Ocena:

Obecnie brak opinii czytelników. Ocena opiera się na 4 głosach.
Milo March #7: The Gallows Garden
Kiedy Milo March udaje się na słoneczną wyspę, aby odzyskać skradzioną kopię ściśle ubezpieczonego manuskryptu, jest to jak bilet w jedną stronę do piekła: jego celem jest brutalna karaibska dyktatura zwana "Republiką Monikan". Manuskrypt, będący skandaliczną demaskacją rządu, znajduje się w rękach samego dyktatora, który przejął go przed publikacją.

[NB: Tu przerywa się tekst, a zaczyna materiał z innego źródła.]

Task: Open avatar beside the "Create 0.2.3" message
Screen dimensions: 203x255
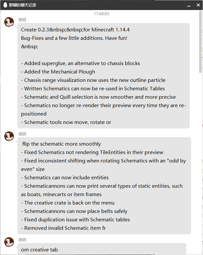Action: tap(9, 22)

Autorem jest profesor z Monikany, który został porwany na amerykańskiej ziemi i zmuszony do powrotu do ojczyzny, aby stawić czoła gniewowi dyktatora. Dwóch innych mężczyzn - w tym jeden obywatel USA - zginęło w podejrzanych okolicznościach w związku z porwaniem. Zadaniem Milo jest odzyskanie cennego manuskryptu dla firmy ubezpieczeniowej.
Chce jednak również zbadać, czy śmierć dwóch mężczyzn była morderstwem zaplanowanym przez reżim.
Zastanawia się również, co stało się z dużą sumą, którą profesor wypłacił z funduszu charytatywnego dla uchodźców z Monako tego samego dnia, w którym zniknął. Byłoby wspaniale dostarczyć głównego zabójcę reżimu w ręce nowojorskiej policji.
Nie wspominając o tym, że Milo musi wymyślić, jak przemycić manuskrypt z pałacu prezydenckiego. A co się stało z profesorem? Nie było problemu z dostaniem się do Republiki Monikanskiej. Wydostanie się z tego wszystkiego może sprawić Milo pewne kłopoty.
No i jest jeszcze mała trudność w postaci dwóch latynoskich piękności, które mogły zostać wrobione w zastawienie na niego pułapki... Od momentu, gdy Milo ląduje na wyspie Torcido, jest naznaczony morderstwem. Człowiekiem-palcem jest międzynarodowy playboy, a katem jest złowrogi tajemniczy mężczyzna zwany El Nariz - "Nos".
Przynętą jest ciemnowłosa latynoska piękność o karaibskim uroku. To może być piękny sposób na śmierć...
jeśli tylko sadystyczny szef policji Monican nie wykończy Milo, zanim będzie mógł w pełni cieszyć się korzyściami płynącymi z tej pracy.